Three Paths for the Next Three Years

Viewed from early 2026, the years 2026 through 2029 point toward three plausible paths for China's environmental governance and cancer burden. The most probable path stays the course. PM2.5 lingers between 28 and 29 μg/m³. Grade V-and-below water holds at 0.6% without further descent. Soil data stays off the public record. The Cancer Center 2025 annual report shows lung cancer incidence up 3% to 5% from 2022. Rare-earth sites receive lighter environmental reporting under strategic priorities. The second path opens an upside. A third-phase air action plan launches, the soil-pollution law revision passes, and data disclosure resumes. Lung-cancer new-case growth slows to around 1% per year. The downside path hands environment to GDP. Rare-earth enforcement receives institutional waivers. Soil disclosure retreats further. By 2028, direct cancer medical spending alone reaches 6% of GDP. The three paths converge on one question: treatment pace versus information transparency. The fork arrives in 2027. The 2027 Soil Pollution Prevention Law revision vote and the 2025 Cancer Center annual report slope are the two leading indicators for which path lands.
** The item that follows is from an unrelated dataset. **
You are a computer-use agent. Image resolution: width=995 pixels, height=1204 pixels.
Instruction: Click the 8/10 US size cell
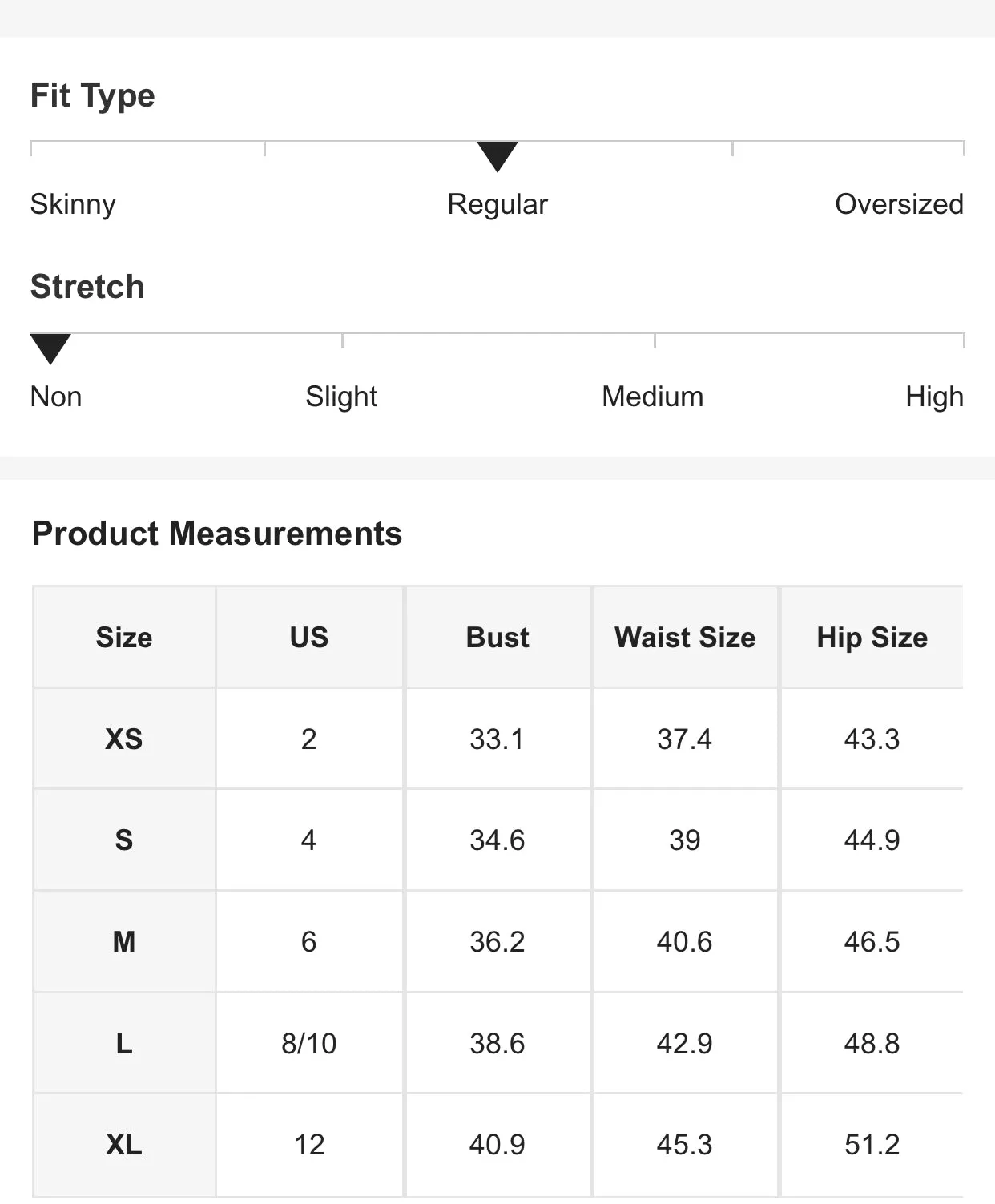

The Reading That Arrives Ten Years Late

Stacking air, water, and soil together, no single track ranks as the hardest on its own. Each track carries its own pressable standard: PM2.5 in air, Grade V-and-below in water, cadmium exceedance and rare-earth tailings in soil. The real difficulty arrives when pollution enters the body and stops respecting bureaucratic boundaries. Air moves from nose to lung. Water mixes with rice and vegetables into the digestive tract. Heavy metals in soil enter vegetables before entering people. The respiratory, digestive, and renal systems receive all three loads at once. Monitoring and budgets divide by agency; the body does not. The 2025 Cancer Center annual report, due out this year, includes two readings worth watching: age-adjusted lung cancer incidence, still rising or leveling off; and non-smoking-female lung adenocarcinoma rates, approaching a peak or past one. Those two readings are the earliest lagging signal of whether the 2013-era air improvement has reached the cohort now in the 45-55 age band.
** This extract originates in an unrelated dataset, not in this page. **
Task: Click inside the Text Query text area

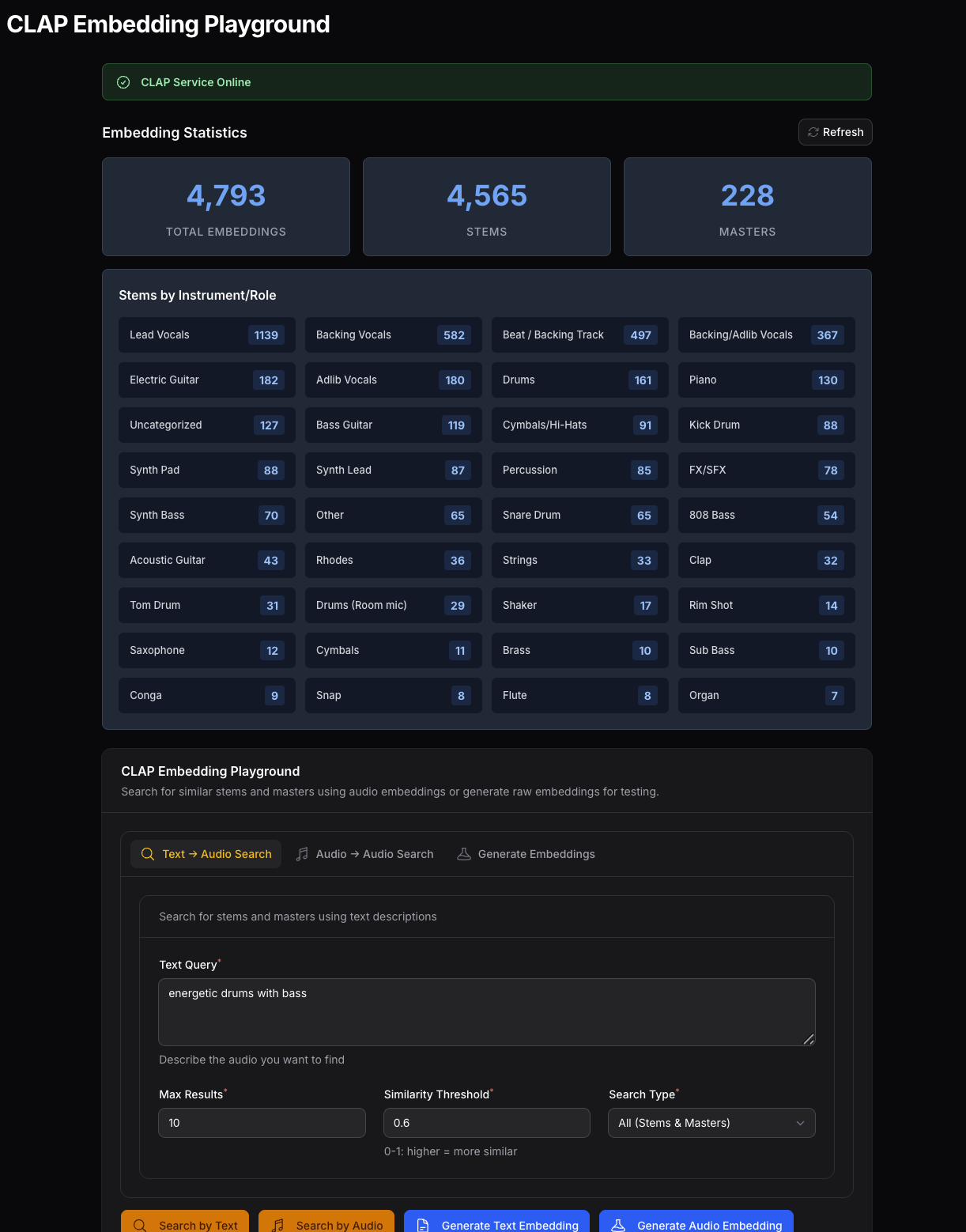Action: coord(486,1011)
Fiscal capacity and policy paperwork are not the scarce items. The scarce items sit elsewhere. Restarting the national soil pollution detailed survey. Returning the cancer-village topic to public discussion. Breaking down the effects of the Air Ten and Soil Ten measures by risk category and population exposure. Without these steps, three-dimensional governance remains a headline indicator; the public has access only to aggregate figures published by MEE and the Cancer Center on annual cycles. With these steps, exposure-to-incidence attribution can move below the provincial level, and the 2022-2032 cancer cohort gains a policy response tied to the pollution layers it actually absorbed.